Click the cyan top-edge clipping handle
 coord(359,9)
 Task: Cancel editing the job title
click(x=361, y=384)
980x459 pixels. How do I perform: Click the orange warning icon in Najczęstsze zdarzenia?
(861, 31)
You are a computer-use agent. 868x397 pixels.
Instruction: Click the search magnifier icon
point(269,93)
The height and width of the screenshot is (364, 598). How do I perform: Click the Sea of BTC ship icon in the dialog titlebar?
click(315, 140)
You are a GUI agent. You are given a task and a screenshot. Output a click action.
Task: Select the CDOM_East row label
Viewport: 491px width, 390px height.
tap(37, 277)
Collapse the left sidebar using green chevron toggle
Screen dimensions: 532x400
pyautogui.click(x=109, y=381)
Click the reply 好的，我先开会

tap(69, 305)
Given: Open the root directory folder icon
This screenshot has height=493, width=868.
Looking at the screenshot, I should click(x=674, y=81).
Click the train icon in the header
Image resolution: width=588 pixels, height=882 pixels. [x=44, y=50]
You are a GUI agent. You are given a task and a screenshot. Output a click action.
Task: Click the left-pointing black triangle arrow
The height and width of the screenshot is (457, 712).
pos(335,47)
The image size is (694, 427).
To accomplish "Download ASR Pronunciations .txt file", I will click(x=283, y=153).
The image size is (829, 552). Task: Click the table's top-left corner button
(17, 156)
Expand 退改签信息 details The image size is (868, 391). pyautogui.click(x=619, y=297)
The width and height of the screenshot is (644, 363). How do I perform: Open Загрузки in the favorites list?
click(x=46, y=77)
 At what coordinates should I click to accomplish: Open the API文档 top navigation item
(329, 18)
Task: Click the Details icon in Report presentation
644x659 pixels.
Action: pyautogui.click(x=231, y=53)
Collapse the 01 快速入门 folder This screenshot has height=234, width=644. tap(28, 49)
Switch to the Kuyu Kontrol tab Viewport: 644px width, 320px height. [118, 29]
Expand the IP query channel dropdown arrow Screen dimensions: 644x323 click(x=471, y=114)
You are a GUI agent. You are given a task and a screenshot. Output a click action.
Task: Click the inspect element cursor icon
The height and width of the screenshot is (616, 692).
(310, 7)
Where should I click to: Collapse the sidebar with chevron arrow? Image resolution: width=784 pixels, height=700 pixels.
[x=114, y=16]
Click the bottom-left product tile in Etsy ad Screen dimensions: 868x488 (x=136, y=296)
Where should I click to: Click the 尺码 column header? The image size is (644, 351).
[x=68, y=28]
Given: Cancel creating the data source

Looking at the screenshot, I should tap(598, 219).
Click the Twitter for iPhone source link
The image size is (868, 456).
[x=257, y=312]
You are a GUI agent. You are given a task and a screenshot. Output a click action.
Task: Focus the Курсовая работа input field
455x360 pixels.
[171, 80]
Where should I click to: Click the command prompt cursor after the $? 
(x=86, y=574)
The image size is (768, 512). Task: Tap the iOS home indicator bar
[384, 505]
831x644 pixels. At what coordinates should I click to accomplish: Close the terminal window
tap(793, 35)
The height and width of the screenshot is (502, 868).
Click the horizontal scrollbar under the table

What you are asked to do: Nothing in the data may be left out. Copy all of it exactly.

Result:
Click the cyan top-edge clipping handle
 coord(359,9)
 Task: Cancel editing the job title
click(x=361, y=384)
980x459 pixels. How do I perform: Click the orange warning icon in Najczęstsze zdarzenia?
(861, 31)
You are a computer-use agent. 868x397 pixels.
Instruction: Click the search magnifier icon
point(269,93)
The height and width of the screenshot is (364, 598). How do I perform: Click the Sea of BTC ship icon in the dialog titlebar?
click(315, 140)
You are a GUI agent. You are given a task and a screenshot. Output a click action.
Task: Select the CDOM_East row label
Viewport: 491px width, 390px height.
tap(37, 277)
Collapse the left sidebar using green chevron toggle
Screen dimensions: 532x400
pyautogui.click(x=109, y=381)
Click the reply 好的，我先开会

tap(69, 305)
Given: Open the root directory folder icon
This screenshot has height=493, width=868.
Looking at the screenshot, I should click(x=674, y=81).
Click the train icon in the header
Image resolution: width=588 pixels, height=882 pixels. [x=44, y=50]
You are a GUI agent. You are given a task and a screenshot. Output a click action.
Task: Click the left-pointing black triangle arrow
The height and width of the screenshot is (457, 712).
pos(335,47)
The image size is (694, 427).
To accomplish "Download ASR Pronunciations .txt file", I will click(x=283, y=153).
The image size is (829, 552). Task: Click the table's top-left corner button
(17, 156)
Expand 退改签信息 details The image size is (868, 391). pyautogui.click(x=619, y=297)
The width and height of the screenshot is (644, 363). How do I perform: Open Загрузки in the favorites list?
click(x=46, y=77)
 At what coordinates should I click to accomplish: Open the API文档 top navigation item
(329, 18)
Task: Click the Details icon in Report presentation
644x659 pixels.
Action: pyautogui.click(x=231, y=53)
Collapse the 01 快速入门 folder This screenshot has height=234, width=644. tap(28, 49)
Switch to the Kuyu Kontrol tab Viewport: 644px width, 320px height. [118, 29]
Expand the IP query channel dropdown arrow Screen dimensions: 644x323 click(x=471, y=114)
You are a GUI agent. You are given a task and a screenshot. Output a click action.
Task: Click the inspect element cursor icon
The height and width of the screenshot is (616, 692).
(310, 7)
Where should I click to: Collapse the sidebar with chevron arrow? Image resolution: width=784 pixels, height=700 pixels.
[x=114, y=16]
Click the bottom-left product tile in Etsy ad Screen dimensions: 868x488 (x=136, y=296)
Where should I click to: Click the 尺码 column header? The image size is (644, 351).
[x=68, y=28]
Given: Cancel creating the data source

Looking at the screenshot, I should tap(598, 219).
Click the Twitter for iPhone source link
The image size is (868, 456).
[x=257, y=312]
You are a GUI agent. You are given a task and a screenshot. Output a click action.
Task: Focus the Курсовая работа input field
455x360 pixels.
[171, 80]
Where should I click to: Click the command prompt cursor after the $? 
(x=86, y=574)
The image size is (768, 512). Task: Tap the iOS home indicator bar
[384, 505]
831x644 pixels. At what coordinates should I click to accomplish: Close the terminal window
tap(793, 35)
The height and width of the screenshot is (502, 868).
Click the horizontal scrollbar under the table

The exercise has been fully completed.